長命寺門内、山本屋新六、初めて売り出せり、
と、大言海にある。江戸名物詩には、長命寺桜餅として、
幟は高し長命寺邊の家、下戸爭買(ヒフ)三月頃、此節業平吾妻橋遊(せば)、不吟都鳥吟桜餅、
と載る(大言海)。文政十三年(1830)の嬉遊笑覧には、
近年隅田川長命寺の内にて櫻の葉を貯へ置て櫻餅とて柏餅のやうに葛粉にて作るはしめハ粳米にて製りしがやがてかくかへたり
と、柏餅のように粳米で製していたものを、葛粉に替えたらしい。大言海には、その製法が、
葛粉に砂糖を加へ、水にて溶き、銅鍋に胡麻油を敷きたる上にて、薄く焼き成したるにて、赤小豆餡(あづきあん)を包み、その表裏を、又、鹽漬の櫻の葉に熱湯を注ぎたるもの二枚にて包み、蒸籠にて蒸して、成る、葉に、香気あり、
とある。文政八年(1825)の、曲亭馬琴他編『兎園小説』の中で、屋代弘賢が、
去年甲申一年の仕込高、桜葉漬込卅壱樽、但し一樽に凡そ二万五千枚程入、葉数〆七拾七万五千枚なり、但し餅一に葉弐枚宛なり、此餅数〆卅八万七千五百、一つの価四文宛、此代〆壱千五百五拾貫文なり、金に直して二百廿ヒ両壱分弐朱と四百五拾文、但六貫八百文の相場、此内五拾両砂糖代を引き、年中平均して一日の売高四貫三百五文三分宛なり
と書いている(https://ja.wikipedia.org/wiki/%E6%A1%9C%E9%A4%85)。桜餅一つの売値四文は、推定で米の価格から換算した場合は約63円らしい(仝上)。
ちなみに、墨田川東岸、向島長命寺は、天台宗で遍照院といい、常泉寺と称したが、寛永(1624~44)の末、三代将軍家光が鷹狩りにきて、急に腹痛を起こし、この寺に休息し、寺の井戸水を一杯汲んで家光が飲んだところ、腹痛が治ったというので、この井戸に、「長明水」と名づけたところから、長命寺と称するようになった、という(たべもの語源辞典)。
浪華百事談(明治二十八年頃成立)によると、桜餅は、
天保の頃までは、浪花に於いて製せる家なく、北堀江高台橋の東の方浜の家に、土佐屋何某と云へる菓子司ありて、その家に製したるが始めなり、衆人めづらしとて求むること多し、もっともその製佳品にて、冬季はかたくりの粉の水にてときし物をうすくやき、中に白小豆の餡を入れて包み、その上を桜の葉にて挟み、夏秋には吉野葛にて、
とある(たべもの語源辞典)、とか。ただ、
もち米でできた昔からの桜餅が、古くから伝わる和菓子の流れに合って各地に広まっている、
とあり(https://ja.wikipedia.org/wiki/%E6%A1%9C%E9%A4%85)、同じように道明寺粉で作った餅を椿葉で挟む椿餅があるので、桜の葉で包むこと自体が新しいのであって、道明寺粉で作ること自体は特別の創意ではないらしい。

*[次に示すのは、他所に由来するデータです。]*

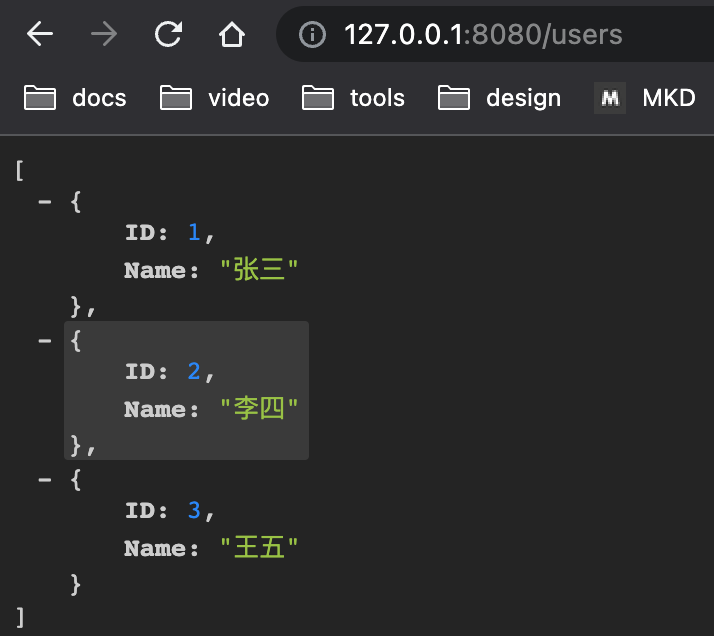This screenshot has width=714, height=636.
Task: Open the video bookmark folder
Action: click(214, 98)
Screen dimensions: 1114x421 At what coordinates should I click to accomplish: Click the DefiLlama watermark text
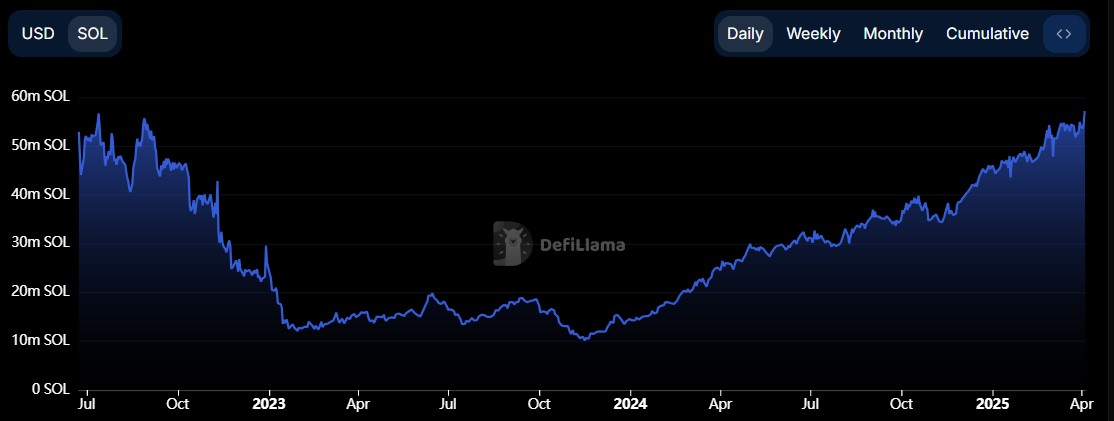582,244
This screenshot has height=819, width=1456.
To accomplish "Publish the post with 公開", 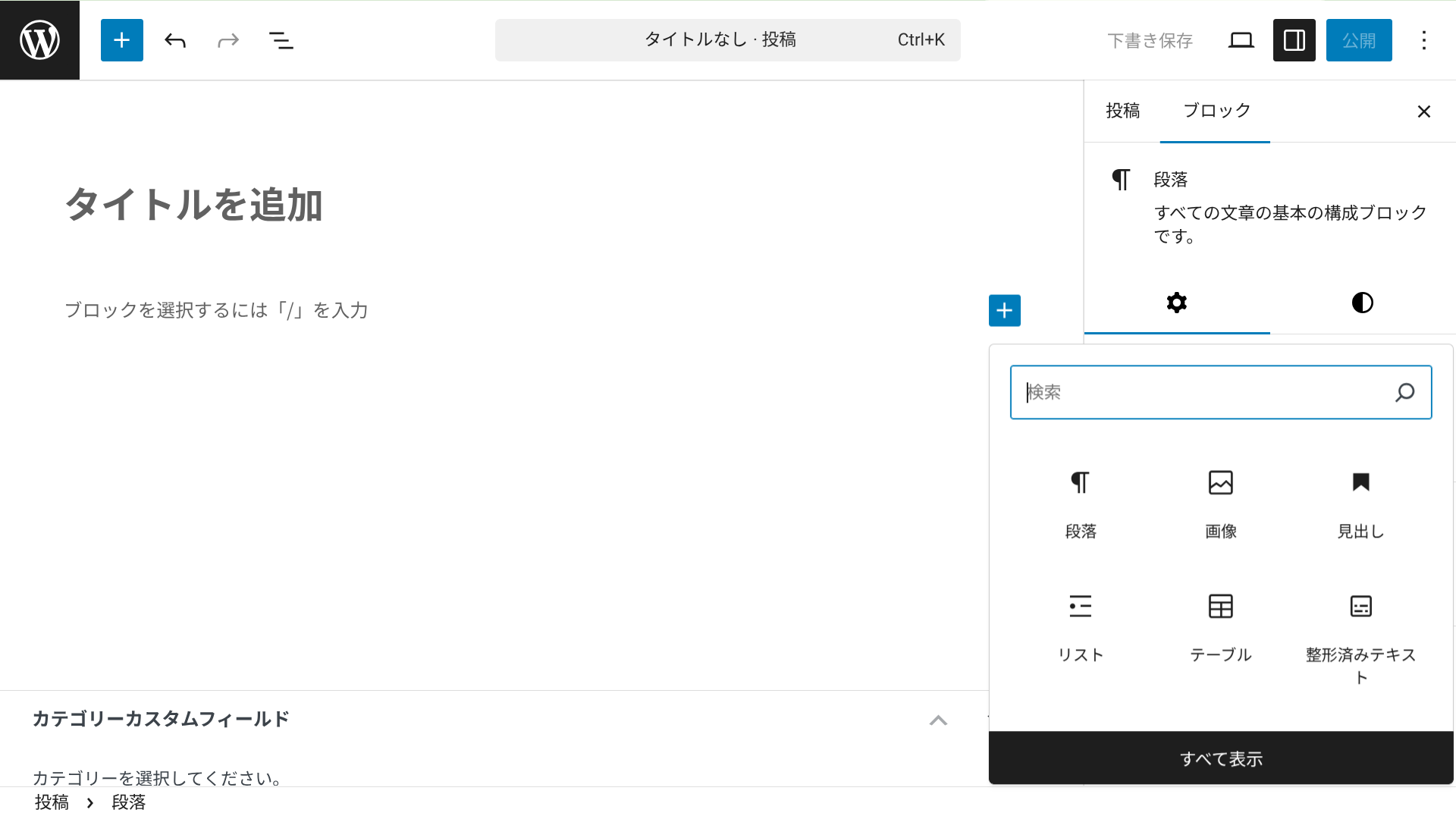I will click(1359, 40).

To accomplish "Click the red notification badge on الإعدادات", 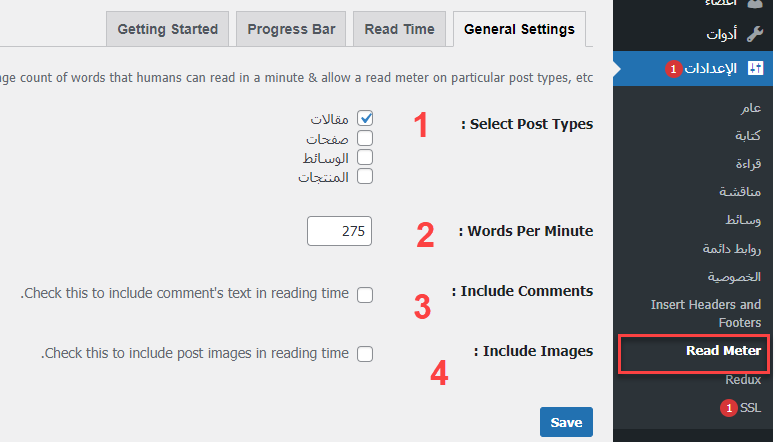I will pyautogui.click(x=673, y=69).
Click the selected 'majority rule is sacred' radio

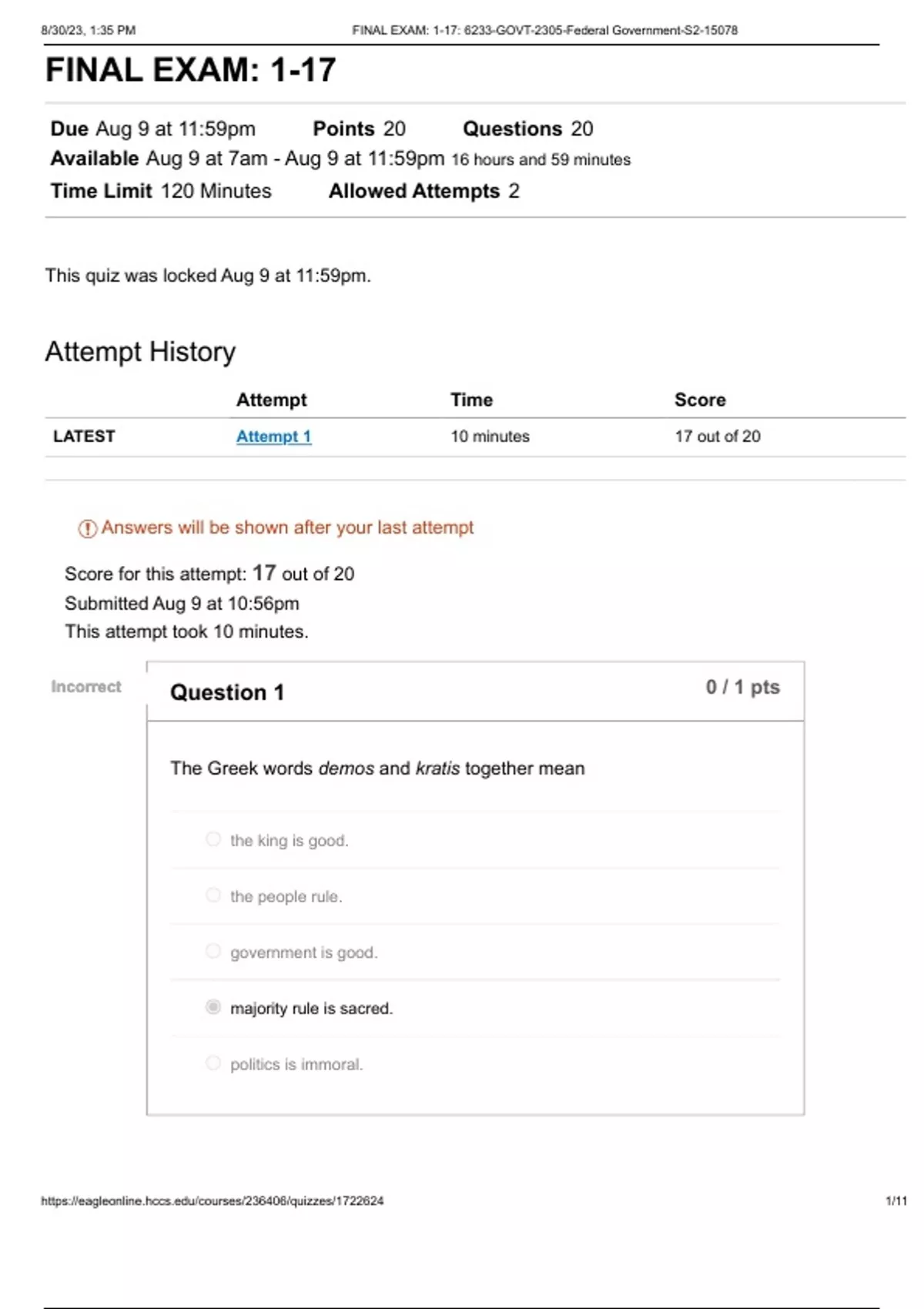(x=213, y=1007)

これが道明寺桜餅なのかどうかははっきりしないが、関西の道明寺「桜餅」が、後発ながら、「桜餅」の代名詞になった。
因みに、「道明寺」は、尼寺である。「ほしい」(http://ppnetwork.seesaa.net/article/474940298.html)で触れたが、道明寺も、
糒(ほしい 干飯)の一種、
で、保存食として使われ(https://ja.wikipedia.org/wiki/%E9%81%93%E6%98%8E%E5%AF%BA%E7%B2%89)、
糯米を水に浸し、吸水した後水を切り、古くは、釜の上にせいろを置いて、下から火をたいて蒸した。その蒸し上がった物を天日にさらして乾燥させて、干飯(ほしいい・ほしい)として保存した(仝上)。作り出したのは、
道明寺の尼僧、
で、
道明寺糒、
として有名になって、
道明寺、
といえば、糒のこととなった(たべもの語源辞典)。この道明寺糒を碾いて粉にしたものが道明寺粉である。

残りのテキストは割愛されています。